CAR DOCTOR: ‘I’m a new driver, should I get a Fiesta?’

Justus Visagie.
Justus Visagie.

Mike: Is the Ford Fiesta a good car for new drivers?

I drove the new automatic Fiesta 1.0 Titanium (R329 700) and it’s a brilliant car for all drivers. Its only flaw was relatively high fuel consumption of around 8.5 litres per 100km. If a young driver has mastered the manual gearbox, consider one of the 6-speed manual versions, such as the Fiesta Trend (R278 200). It uses less fuel.

You don’t say if you are familiar with the retail prices of the Fiesta range. If you aren’t, they might come as a bit of a shock. But it’s a premium small hatchback and it drives as well as an Audi A1.

It’s safe too; each Fiesta has six airbags. Other features that make it well suited to new drivers are headlights that turn on by themselves, bright LED daytime lights, cornering lights that improve diagonal visibility as you turn, and road-side assist for three years.

If the Fiesta range doesn’t fall in your budget, do not despair.

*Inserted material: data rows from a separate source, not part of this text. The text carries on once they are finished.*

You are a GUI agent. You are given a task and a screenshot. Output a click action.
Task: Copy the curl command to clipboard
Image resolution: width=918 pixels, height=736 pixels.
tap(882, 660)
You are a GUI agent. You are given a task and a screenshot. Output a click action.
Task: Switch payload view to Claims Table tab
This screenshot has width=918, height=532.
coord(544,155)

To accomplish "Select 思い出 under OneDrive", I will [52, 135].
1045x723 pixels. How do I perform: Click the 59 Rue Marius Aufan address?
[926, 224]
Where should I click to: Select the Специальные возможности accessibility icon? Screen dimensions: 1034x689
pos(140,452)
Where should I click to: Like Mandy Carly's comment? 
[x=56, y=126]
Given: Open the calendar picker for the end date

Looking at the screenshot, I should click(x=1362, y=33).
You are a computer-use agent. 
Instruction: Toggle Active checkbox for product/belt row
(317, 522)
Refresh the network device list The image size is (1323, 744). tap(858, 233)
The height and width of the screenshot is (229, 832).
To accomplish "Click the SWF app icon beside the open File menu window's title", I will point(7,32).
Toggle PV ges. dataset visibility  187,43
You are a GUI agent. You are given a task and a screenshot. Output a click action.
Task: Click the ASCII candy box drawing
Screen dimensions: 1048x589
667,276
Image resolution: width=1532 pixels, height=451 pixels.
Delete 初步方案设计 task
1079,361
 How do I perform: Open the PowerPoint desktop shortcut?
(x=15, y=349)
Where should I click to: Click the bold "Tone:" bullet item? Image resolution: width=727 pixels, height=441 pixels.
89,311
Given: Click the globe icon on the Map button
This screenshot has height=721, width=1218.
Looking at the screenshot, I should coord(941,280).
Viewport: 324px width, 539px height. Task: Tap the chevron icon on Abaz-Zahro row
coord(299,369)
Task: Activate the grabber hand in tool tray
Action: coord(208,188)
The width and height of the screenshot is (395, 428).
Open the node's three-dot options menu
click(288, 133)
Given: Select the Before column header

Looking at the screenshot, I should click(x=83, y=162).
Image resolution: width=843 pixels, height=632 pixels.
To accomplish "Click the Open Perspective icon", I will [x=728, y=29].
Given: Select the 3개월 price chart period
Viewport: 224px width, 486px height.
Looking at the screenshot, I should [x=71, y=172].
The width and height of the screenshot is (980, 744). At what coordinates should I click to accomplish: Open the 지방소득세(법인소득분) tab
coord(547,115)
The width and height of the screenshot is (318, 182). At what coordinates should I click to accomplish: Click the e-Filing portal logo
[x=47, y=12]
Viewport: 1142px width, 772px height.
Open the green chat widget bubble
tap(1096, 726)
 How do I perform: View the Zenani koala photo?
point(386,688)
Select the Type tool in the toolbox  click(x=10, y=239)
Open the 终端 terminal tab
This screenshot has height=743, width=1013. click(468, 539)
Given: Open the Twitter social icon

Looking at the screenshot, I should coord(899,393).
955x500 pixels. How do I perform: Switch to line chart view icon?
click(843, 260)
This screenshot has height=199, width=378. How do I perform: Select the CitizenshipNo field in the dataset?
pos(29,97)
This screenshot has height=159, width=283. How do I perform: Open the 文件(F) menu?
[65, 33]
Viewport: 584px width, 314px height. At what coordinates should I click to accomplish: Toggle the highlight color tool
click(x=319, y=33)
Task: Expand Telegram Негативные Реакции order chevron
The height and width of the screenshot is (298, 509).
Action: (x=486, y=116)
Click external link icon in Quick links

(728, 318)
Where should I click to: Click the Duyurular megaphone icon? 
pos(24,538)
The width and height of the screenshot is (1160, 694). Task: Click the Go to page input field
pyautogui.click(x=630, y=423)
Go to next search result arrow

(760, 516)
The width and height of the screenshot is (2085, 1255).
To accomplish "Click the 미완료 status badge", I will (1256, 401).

You can have the Peugeot 208 1.2 Active for R224 900, the Mazda2 1.5 Active for R228 900 or the Opel Corsa Enjoy 1.0T for R257 500. These cars (all manual) are about as good as the Fiesta. If you want an automatic, consider the Kia Rio hatch 1.4 LX at R280 000 or the luxurious Peugeot 208 1.2T GT Line for R286 900.

If you need to take the price down another notch, you’ll find the Suzuki Baleno, Ignis or Swift around the R200 000 mark.

And if you want to keep it in the family, buy the recently improved Ford Figo. It’s priced at just R187 500 to R221 300.


Siya: I’m interested in the new BMW X5. Is it a good family car and is it worth spending extra to get the more powerful M50d version, rather than the xDrive30d? I want a safe car that will not have trouble overtaking long trucks. It should be light on fuel too.

Though the X5 M50d has a 3.0 litre diesel engine with four turbo-chargers (where one turbo is the norm), it’s not that much quicker than the xDrive30d – only 1.2 seconds in the 0-100km/h sprint. Therefore, the more affordable car will easily sweep past slower vehicles on the open road. The price difference – about R400 000 – can buy you a whole other car.

A family car should have loads of luggage space and the X5 will carry enough cargo for a trip to Cairo. Legroom behind the pilot and co-pilot is not generous, though.

The X5 series has a number of standard and optional safety features, including a large heads-up display that projects cues from the satellite navigation system (among others) on the windscreen.

This helps the driver keep her eyes on the road. Then there’s a lane-departure function that steers the vehicle back into its lane if you stray from it. It feels quite aggressive and can be disabled by the driver if she wishes.

For a large vehicle that weighs more than 2.2 tons, the X5 is surprisingly fuel efficient. There’s no plug-in hybrid available in the X5 range yet, but there are attractive options elsewhere, such as the Porsche Cayenne E-Hybrid, Range Rover Sport PHEV and Volvo VC90 T8. Also consider the all-electric Jaguar I-PACE.